Objective. Copy out the rows below line for line, with nothing altered.

+++

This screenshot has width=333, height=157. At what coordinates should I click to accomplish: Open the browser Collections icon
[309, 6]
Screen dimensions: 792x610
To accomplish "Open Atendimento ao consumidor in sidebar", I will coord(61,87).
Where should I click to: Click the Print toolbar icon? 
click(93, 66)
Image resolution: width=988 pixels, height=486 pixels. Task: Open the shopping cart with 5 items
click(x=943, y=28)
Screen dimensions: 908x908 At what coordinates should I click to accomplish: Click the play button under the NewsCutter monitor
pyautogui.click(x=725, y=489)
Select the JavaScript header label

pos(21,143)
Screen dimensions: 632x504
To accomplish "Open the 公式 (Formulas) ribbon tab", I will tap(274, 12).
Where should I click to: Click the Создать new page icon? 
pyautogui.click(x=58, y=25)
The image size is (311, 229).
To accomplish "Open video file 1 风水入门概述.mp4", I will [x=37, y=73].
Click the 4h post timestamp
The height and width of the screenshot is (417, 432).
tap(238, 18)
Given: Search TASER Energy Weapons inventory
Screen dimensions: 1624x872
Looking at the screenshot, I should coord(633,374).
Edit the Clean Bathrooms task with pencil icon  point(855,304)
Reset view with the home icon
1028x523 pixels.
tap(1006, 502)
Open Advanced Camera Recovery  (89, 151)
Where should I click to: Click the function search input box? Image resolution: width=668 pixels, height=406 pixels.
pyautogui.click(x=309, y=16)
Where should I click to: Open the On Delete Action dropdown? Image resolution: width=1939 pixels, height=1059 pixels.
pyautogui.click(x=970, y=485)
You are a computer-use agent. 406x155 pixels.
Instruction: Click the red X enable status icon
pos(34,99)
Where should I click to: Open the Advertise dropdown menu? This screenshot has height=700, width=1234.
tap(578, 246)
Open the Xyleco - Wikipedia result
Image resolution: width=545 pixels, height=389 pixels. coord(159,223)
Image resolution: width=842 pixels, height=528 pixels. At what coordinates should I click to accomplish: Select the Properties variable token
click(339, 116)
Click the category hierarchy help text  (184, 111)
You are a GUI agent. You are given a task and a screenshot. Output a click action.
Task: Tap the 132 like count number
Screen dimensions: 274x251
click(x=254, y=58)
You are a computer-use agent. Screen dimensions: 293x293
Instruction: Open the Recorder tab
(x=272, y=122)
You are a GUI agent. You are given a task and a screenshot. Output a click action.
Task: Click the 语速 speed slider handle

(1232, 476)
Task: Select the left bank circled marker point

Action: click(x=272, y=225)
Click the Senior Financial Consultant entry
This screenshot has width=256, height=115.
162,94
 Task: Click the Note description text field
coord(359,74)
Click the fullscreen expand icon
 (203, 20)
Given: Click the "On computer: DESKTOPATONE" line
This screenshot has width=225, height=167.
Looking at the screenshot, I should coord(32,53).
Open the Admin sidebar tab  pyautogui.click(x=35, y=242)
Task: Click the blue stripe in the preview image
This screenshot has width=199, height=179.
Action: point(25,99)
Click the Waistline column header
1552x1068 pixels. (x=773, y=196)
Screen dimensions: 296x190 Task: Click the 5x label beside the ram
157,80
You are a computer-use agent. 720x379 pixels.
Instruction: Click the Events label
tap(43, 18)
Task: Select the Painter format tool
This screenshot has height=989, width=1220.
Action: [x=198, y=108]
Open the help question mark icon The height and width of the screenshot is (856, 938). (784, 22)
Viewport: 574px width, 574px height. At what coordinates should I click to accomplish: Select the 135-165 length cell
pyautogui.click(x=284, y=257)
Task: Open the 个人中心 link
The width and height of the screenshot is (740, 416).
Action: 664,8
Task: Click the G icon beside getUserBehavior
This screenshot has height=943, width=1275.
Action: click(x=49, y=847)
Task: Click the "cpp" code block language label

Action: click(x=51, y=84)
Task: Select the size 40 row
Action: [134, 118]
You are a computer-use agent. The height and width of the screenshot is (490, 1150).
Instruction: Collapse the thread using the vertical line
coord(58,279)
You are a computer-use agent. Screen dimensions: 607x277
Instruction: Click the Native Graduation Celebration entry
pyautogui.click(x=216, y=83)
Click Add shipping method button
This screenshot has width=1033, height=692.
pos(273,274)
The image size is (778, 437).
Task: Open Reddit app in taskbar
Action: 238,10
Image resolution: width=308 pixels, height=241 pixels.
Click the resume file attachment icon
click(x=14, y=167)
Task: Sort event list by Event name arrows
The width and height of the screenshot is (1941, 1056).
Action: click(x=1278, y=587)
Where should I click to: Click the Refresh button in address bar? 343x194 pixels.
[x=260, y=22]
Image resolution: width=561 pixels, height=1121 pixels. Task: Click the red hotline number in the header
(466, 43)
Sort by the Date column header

+++

Exercise response.
This screenshot has width=333, height=157. At what coordinates should I click to accomplish: Open the browser Collections icon
[309, 6]
Screen dimensions: 792x610
To accomplish "Open Atendimento ao consumidor in sidebar", I will coord(61,87).
Where should I click to: Click the Print toolbar icon? 
click(93, 66)
Image resolution: width=988 pixels, height=486 pixels. Task: Open the shopping cart with 5 items
click(x=943, y=28)
Screen dimensions: 908x908 At what coordinates should I click to accomplish: Click the play button under the NewsCutter monitor
pyautogui.click(x=725, y=489)
Select the JavaScript header label

pos(21,143)
Screen dimensions: 632x504
To accomplish "Open the 公式 (Formulas) ribbon tab", I will tap(274, 12).
Where should I click to: Click the Создать new page icon? 
pyautogui.click(x=58, y=25)
The image size is (311, 229).
To accomplish "Open video file 1 风水入门概述.mp4", I will [x=37, y=73].
Click the 4h post timestamp
The height and width of the screenshot is (417, 432).
tap(238, 18)
Given: Search TASER Energy Weapons inventory
Screen dimensions: 1624x872
Looking at the screenshot, I should coord(633,374).
Edit the Clean Bathrooms task with pencil icon  point(855,304)
Reset view with the home icon
1028x523 pixels.
tap(1006, 502)
Open Advanced Camera Recovery  (89, 151)
Where should I click to: Click the function search input box? Image resolution: width=668 pixels, height=406 pixels.
pyautogui.click(x=309, y=16)
Where should I click to: Open the On Delete Action dropdown? Image resolution: width=1939 pixels, height=1059 pixels.
pyautogui.click(x=970, y=485)
You are a computer-use agent. 406x155 pixels.
Instruction: Click the red X enable status icon
pos(34,99)
Where should I click to: Open the Advertise dropdown menu? This screenshot has height=700, width=1234.
tap(578, 246)
Open the Xyleco - Wikipedia result
Image resolution: width=545 pixels, height=389 pixels. coord(159,223)
Image resolution: width=842 pixels, height=528 pixels. At what coordinates should I click to accomplish: Select the Properties variable token
click(339, 116)
Click the category hierarchy help text  (184, 111)
You are a GUI agent. You are given a task and a screenshot. Output a click action.
Task: Tap the 132 like count number
Screen dimensions: 274x251
click(x=254, y=58)
You are a computer-use agent. Screen dimensions: 293x293
Instruction: Open the Recorder tab
(x=272, y=122)
You are a GUI agent. You are given a task and a screenshot. Output a click action.
Task: Click the 语速 speed slider handle

(1232, 476)
Task: Select the left bank circled marker point

Action: click(x=272, y=225)
Click the Senior Financial Consultant entry
This screenshot has width=256, height=115.
162,94
 Task: Click the Note description text field
coord(359,74)
Click the fullscreen expand icon
 (203, 20)
Given: Click the "On computer: DESKTOPATONE" line
This screenshot has width=225, height=167.
Looking at the screenshot, I should coord(32,53).
Open the Admin sidebar tab  pyautogui.click(x=35, y=242)
Task: Click the blue stripe in the preview image
This screenshot has width=199, height=179.
Action: point(25,99)
Click the Waistline column header
1552x1068 pixels. (x=773, y=196)
Screen dimensions: 296x190 Task: Click the 5x label beside the ram
157,80
You are a computer-use agent. 720x379 pixels.
Instruction: Click the Events label
tap(43, 18)
Task: Select the Painter format tool
This screenshot has height=989, width=1220.
Action: [x=198, y=108]
Open the help question mark icon The height and width of the screenshot is (856, 938). (784, 22)
Viewport: 574px width, 574px height. At what coordinates should I click to accomplish: Select the 135-165 length cell
pyautogui.click(x=284, y=257)
Task: Open the 个人中心 link
The width and height of the screenshot is (740, 416).
Action: 664,8
Task: Click the G icon beside getUserBehavior
This screenshot has height=943, width=1275.
Action: click(x=49, y=847)
Task: Click the "cpp" code block language label

Action: click(x=51, y=84)
Task: Select the size 40 row
Action: [134, 118]
You are a computer-use agent. The height and width of the screenshot is (490, 1150).
Instruction: Collapse the thread using the vertical line
coord(58,279)
You are a computer-use agent. Screen dimensions: 607x277
Instruction: Click the Native Graduation Celebration entry
pyautogui.click(x=216, y=83)
Click Add shipping method button
This screenshot has width=1033, height=692.
pos(273,274)
The image size is (778, 437).
Task: Open Reddit app in taskbar
Action: 238,10
Image resolution: width=308 pixels, height=241 pixels.
Click the resume file attachment icon
click(x=14, y=167)
Task: Sort event list by Event name arrows
The width and height of the screenshot is (1941, 1056).
Action: click(x=1278, y=587)
Where should I click to: Click the Refresh button in address bar? 343x194 pixels.
[x=260, y=22]
Image resolution: width=561 pixels, height=1121 pixels. Task: Click the red hotline number in the header
(466, 43)
Sort by the Date column header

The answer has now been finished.